# Exercise 03.1 - Keras Sequential Model 

Before you can start, you have to find a GPU on the system that is not heavily used by other users. Otherwise you cannot initialize your neural network.


**Hint:** the command is **nvidia-smi**, just in case it is displayed above in two lines because of a line break.

As a result you get a summary of the GPUs available in the system, their current memory usage (in MiB for megabytes), and their current utilization (in %). There should be six or eight GPUs listed and these are numbered 0 to n-1 (n being the number of GPUs). The GPU numbers (ids) are quite at the beginning of each GPU section and their numbers increase from top to bottom by 1.

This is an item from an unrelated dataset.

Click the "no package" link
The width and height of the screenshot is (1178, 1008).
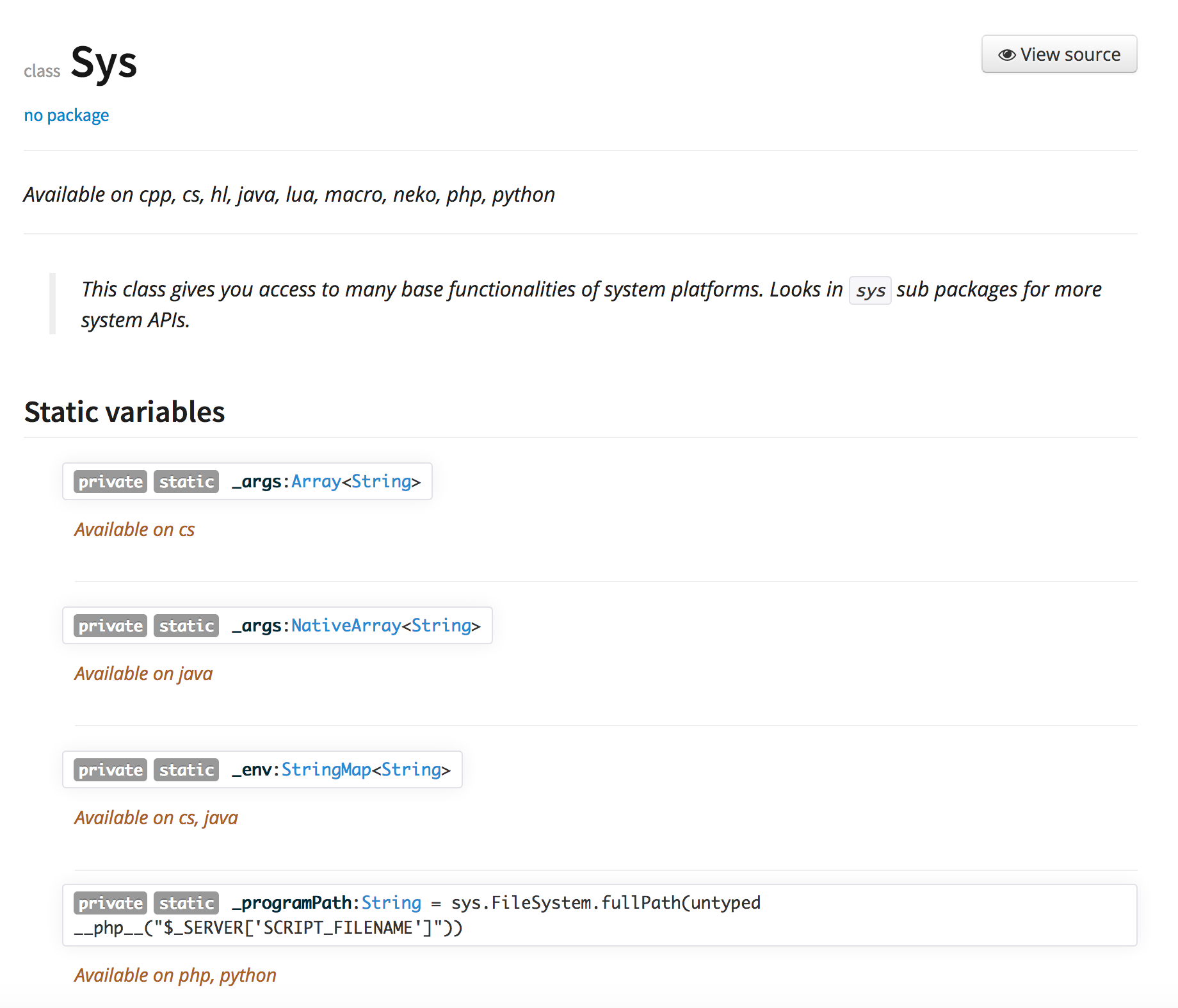(66, 115)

Find a GPU where the memory usage is low. For this purpose look at the memory usage, which looks something like '365MiB / 16125MiB'. The first value is the already used up memory and the second value is the total memory of the GPU. Look for a GPU where there is a large difference between the first and the second value.

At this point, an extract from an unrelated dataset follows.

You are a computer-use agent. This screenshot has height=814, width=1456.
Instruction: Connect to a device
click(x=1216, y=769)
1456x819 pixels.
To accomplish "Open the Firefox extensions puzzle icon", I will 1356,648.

**Remember the GPU id and write it in the next line instead of the character X.**

In [1]:
# Change X to the GPU number you want to use,
# otherwise you will get a Python error
# e.g. USE_GPU = 4
USE_GPU = 1

In [2]:
!nvidia-smi

Wed Nov 10 11:30:44 2021       
+-----------------------------------------------------------------------------+
| NVIDIA-SMI 495.44       Driver Version: 460.32.03    CUDA Version: 11.2     |
|-------------------------------+----------------------+----------------------+
| GPU  Name        Persistence-M| Bus-Id        Disp.A | Volatile Uncorr. ECC |
| Fan  Temp  Perf  Pwr:Usage/Cap|         Memory-Usage | GPU-Util  Compute M. |
|                               |                      |               MIG M. |
|   0  Tesla K80           Off  | 00000000:00:04.0 Off |                    0 |
| N/A   65C    P8    30W / 149W |      0MiB / 11441MiB |      0%      Default |
|                               |                      |                  N/A |
+-------------------------------+----------------------+----------------------+
                                                                               
+-----------------------------------------------------------------------------+
| Proces

### Choose one GPU

**The following code is very important and must always be executed before using TensorFlow in the exercises, so that only one GPU is used and that it is set in a way that not all its memory is used at once. Otherwise, the other students will not be able to work with this GPU.**

The following program code imports the TensorFlow library for Deep Learning and outputs the version of the library.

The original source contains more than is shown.